:: WHAT THE TASK REQUIRES ::
Update the material starting with the line that contains "The width and height of the screenshot is (1568, 746)." and going on through the line that contains "locked is located at coordinates (1376, 105).". Give only those lines, with "Locate an element" changed to "Identify an element" and everything else unchanged.

:: SOURCE MATERIAL ::

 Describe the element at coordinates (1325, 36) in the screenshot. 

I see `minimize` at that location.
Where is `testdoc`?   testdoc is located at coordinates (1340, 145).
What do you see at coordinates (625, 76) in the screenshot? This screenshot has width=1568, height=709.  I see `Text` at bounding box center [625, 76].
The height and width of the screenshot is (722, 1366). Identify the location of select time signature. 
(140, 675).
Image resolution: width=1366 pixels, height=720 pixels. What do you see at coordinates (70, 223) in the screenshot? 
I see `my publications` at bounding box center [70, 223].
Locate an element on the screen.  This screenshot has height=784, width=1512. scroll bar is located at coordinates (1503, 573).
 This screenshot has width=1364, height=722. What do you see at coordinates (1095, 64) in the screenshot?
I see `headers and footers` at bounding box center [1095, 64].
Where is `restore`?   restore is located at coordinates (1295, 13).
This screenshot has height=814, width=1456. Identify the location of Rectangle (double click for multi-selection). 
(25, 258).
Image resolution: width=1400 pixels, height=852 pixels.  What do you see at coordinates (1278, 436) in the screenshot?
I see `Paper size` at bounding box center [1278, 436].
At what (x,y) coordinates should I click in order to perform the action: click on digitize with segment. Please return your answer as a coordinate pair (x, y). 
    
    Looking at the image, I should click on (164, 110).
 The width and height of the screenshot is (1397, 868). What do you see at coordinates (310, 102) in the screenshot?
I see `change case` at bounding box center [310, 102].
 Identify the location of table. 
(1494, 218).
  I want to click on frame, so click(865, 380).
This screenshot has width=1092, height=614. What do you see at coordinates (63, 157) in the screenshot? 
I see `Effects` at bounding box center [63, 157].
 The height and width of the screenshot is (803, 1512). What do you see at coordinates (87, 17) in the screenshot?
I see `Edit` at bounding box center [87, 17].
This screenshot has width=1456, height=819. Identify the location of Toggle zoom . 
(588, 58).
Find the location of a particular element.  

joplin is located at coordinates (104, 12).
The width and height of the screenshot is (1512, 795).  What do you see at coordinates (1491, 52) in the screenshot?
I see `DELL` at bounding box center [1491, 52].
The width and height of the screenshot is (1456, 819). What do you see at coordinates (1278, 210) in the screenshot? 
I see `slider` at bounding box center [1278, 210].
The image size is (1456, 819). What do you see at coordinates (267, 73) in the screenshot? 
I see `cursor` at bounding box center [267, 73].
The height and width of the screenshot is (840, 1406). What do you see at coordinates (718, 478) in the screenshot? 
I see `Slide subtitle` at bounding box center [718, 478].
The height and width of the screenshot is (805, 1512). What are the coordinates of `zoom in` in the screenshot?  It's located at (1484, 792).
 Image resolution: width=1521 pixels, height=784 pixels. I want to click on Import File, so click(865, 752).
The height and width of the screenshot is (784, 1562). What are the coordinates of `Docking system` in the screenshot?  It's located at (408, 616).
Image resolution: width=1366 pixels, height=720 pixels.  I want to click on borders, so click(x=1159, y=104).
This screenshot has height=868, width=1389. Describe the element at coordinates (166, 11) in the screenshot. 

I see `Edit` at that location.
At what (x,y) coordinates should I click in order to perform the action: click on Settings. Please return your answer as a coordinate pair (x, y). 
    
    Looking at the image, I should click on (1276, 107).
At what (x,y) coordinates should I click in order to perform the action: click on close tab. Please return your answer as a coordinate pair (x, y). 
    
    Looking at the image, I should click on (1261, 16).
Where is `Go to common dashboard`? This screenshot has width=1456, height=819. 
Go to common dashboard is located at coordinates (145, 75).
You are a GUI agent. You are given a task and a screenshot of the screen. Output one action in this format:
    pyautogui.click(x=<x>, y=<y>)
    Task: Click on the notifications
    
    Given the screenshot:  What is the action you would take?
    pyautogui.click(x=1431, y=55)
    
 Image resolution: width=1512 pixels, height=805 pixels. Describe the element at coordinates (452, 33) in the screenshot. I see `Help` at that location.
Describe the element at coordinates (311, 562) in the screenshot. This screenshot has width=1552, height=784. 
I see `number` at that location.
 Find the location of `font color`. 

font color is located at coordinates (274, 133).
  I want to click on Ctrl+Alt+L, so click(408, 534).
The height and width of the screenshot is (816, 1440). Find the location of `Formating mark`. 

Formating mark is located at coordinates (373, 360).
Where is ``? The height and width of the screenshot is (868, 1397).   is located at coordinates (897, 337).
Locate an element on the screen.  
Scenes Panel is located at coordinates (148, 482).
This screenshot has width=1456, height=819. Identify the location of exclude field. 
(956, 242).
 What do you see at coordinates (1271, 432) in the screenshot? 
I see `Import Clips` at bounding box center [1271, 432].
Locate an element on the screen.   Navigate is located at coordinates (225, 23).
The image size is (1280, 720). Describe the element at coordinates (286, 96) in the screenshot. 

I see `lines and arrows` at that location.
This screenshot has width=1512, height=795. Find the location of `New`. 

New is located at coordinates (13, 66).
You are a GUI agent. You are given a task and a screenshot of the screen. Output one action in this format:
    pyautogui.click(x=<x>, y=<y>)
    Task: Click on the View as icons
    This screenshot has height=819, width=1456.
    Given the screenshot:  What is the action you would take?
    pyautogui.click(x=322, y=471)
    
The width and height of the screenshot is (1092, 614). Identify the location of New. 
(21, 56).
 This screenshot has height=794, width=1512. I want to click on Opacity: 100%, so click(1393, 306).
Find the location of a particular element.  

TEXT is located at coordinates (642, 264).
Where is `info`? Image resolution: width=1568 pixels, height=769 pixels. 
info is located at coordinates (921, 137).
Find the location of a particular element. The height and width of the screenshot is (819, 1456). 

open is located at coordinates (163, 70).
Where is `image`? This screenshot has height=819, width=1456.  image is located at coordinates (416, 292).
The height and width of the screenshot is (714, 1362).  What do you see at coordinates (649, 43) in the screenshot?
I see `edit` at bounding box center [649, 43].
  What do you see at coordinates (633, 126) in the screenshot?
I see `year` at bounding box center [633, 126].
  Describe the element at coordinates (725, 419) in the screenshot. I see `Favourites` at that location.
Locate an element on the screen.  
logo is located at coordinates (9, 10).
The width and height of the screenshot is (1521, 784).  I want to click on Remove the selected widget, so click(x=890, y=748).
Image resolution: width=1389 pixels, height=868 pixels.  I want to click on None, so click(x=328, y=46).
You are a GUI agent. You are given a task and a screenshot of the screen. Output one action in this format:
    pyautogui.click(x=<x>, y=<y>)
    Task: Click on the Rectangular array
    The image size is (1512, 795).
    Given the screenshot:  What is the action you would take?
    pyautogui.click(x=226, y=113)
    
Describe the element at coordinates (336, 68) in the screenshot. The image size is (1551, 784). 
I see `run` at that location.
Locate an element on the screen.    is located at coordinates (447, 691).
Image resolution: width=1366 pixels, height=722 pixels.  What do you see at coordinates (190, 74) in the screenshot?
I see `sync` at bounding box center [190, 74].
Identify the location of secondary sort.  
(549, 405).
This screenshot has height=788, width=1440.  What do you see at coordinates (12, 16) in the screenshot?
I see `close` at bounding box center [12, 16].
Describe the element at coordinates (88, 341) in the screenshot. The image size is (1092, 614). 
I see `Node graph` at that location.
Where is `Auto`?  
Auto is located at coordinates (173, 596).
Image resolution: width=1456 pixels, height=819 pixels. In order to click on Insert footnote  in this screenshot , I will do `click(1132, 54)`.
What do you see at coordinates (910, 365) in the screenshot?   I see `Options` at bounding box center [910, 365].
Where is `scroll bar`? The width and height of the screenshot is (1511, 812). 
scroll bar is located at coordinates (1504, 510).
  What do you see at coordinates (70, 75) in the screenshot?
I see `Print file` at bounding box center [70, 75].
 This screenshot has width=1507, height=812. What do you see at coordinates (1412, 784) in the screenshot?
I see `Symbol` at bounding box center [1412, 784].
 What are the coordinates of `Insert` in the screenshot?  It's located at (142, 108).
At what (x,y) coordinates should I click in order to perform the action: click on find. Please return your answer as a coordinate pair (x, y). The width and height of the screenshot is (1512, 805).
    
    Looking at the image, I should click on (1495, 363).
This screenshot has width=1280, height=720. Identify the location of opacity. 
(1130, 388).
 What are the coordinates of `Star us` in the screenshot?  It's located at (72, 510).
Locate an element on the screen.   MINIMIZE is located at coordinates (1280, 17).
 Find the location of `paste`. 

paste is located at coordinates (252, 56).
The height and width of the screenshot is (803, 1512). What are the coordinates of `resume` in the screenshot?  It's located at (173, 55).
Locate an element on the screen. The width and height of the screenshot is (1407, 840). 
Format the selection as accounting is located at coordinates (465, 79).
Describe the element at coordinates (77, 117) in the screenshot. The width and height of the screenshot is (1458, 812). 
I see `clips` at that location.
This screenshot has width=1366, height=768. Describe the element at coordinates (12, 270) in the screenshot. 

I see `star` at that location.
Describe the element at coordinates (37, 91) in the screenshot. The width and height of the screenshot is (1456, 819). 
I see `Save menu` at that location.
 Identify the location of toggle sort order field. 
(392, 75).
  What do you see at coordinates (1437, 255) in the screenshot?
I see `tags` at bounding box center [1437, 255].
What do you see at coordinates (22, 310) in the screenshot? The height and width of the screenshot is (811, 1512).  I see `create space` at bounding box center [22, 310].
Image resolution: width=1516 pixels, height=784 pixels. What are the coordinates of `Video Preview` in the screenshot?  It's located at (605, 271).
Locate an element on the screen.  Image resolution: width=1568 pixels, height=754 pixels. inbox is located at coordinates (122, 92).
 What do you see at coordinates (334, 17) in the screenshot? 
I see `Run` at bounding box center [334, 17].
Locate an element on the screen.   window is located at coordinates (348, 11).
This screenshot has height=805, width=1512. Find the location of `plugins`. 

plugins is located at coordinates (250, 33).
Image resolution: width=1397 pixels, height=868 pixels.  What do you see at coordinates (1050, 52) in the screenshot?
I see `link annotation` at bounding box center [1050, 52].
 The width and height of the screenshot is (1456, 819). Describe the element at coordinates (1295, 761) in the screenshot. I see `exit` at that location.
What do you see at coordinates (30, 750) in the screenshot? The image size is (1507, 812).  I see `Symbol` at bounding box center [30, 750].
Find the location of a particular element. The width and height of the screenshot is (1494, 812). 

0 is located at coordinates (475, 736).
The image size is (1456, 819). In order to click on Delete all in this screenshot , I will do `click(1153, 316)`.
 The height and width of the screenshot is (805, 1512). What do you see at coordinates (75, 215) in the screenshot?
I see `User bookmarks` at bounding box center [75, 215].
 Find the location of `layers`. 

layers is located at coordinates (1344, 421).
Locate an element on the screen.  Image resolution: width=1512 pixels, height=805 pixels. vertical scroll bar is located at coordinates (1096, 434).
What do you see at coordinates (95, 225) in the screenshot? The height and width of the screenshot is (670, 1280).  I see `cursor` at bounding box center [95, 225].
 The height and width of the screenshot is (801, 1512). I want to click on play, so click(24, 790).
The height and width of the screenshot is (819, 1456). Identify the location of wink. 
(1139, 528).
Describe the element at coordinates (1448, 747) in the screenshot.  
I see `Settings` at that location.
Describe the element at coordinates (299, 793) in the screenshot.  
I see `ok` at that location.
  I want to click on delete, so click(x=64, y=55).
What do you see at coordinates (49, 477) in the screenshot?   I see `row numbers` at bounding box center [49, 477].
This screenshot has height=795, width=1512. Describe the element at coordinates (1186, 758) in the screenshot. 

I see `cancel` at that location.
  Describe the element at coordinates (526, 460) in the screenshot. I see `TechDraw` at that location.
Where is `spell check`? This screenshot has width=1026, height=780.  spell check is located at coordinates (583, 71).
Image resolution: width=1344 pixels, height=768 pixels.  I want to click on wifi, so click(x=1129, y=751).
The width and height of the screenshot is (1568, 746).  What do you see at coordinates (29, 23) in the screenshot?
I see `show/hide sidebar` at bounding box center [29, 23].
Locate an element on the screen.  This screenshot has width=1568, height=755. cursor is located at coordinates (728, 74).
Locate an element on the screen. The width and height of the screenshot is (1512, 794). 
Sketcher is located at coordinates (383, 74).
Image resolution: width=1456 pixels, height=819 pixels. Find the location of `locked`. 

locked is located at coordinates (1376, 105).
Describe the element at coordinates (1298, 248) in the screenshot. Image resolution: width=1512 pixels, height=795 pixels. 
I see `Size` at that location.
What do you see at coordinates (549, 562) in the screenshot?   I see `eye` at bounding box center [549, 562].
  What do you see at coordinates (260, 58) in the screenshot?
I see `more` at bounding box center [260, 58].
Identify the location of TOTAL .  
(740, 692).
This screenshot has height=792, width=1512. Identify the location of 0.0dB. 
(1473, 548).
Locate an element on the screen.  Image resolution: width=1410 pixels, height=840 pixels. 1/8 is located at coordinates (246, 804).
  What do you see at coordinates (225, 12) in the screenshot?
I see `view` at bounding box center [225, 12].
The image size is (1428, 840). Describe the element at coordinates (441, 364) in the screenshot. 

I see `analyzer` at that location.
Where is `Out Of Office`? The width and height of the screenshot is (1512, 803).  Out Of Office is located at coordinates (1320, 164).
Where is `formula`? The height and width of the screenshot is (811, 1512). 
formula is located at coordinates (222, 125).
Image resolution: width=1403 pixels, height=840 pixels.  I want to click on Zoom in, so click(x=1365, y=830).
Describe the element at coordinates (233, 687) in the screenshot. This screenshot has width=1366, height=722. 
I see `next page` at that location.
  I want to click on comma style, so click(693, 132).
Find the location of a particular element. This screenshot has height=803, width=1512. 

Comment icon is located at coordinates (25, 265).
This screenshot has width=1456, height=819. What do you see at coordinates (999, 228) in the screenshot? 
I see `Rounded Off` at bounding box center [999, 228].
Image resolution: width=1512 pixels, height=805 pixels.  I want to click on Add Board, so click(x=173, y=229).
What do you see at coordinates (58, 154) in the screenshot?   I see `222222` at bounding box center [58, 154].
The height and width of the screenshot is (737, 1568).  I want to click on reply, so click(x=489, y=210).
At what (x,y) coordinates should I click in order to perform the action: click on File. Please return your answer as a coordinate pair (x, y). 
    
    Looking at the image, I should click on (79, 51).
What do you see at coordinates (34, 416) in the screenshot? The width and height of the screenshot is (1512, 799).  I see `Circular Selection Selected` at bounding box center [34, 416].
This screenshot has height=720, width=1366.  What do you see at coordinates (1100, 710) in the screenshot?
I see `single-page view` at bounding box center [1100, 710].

:: FINAL RESULT ::
The width and height of the screenshot is (1568, 746).  What do you see at coordinates (29, 23) in the screenshot?
I see `show/hide sidebar` at bounding box center [29, 23].
Identify an element on the screen.  This screenshot has width=1568, height=755. cursor is located at coordinates (728, 74).
Identify an element on the screen. The width and height of the screenshot is (1512, 794). 
Sketcher is located at coordinates (383, 74).
Image resolution: width=1456 pixels, height=819 pixels. Find the location of `locked`. 

locked is located at coordinates (1376, 105).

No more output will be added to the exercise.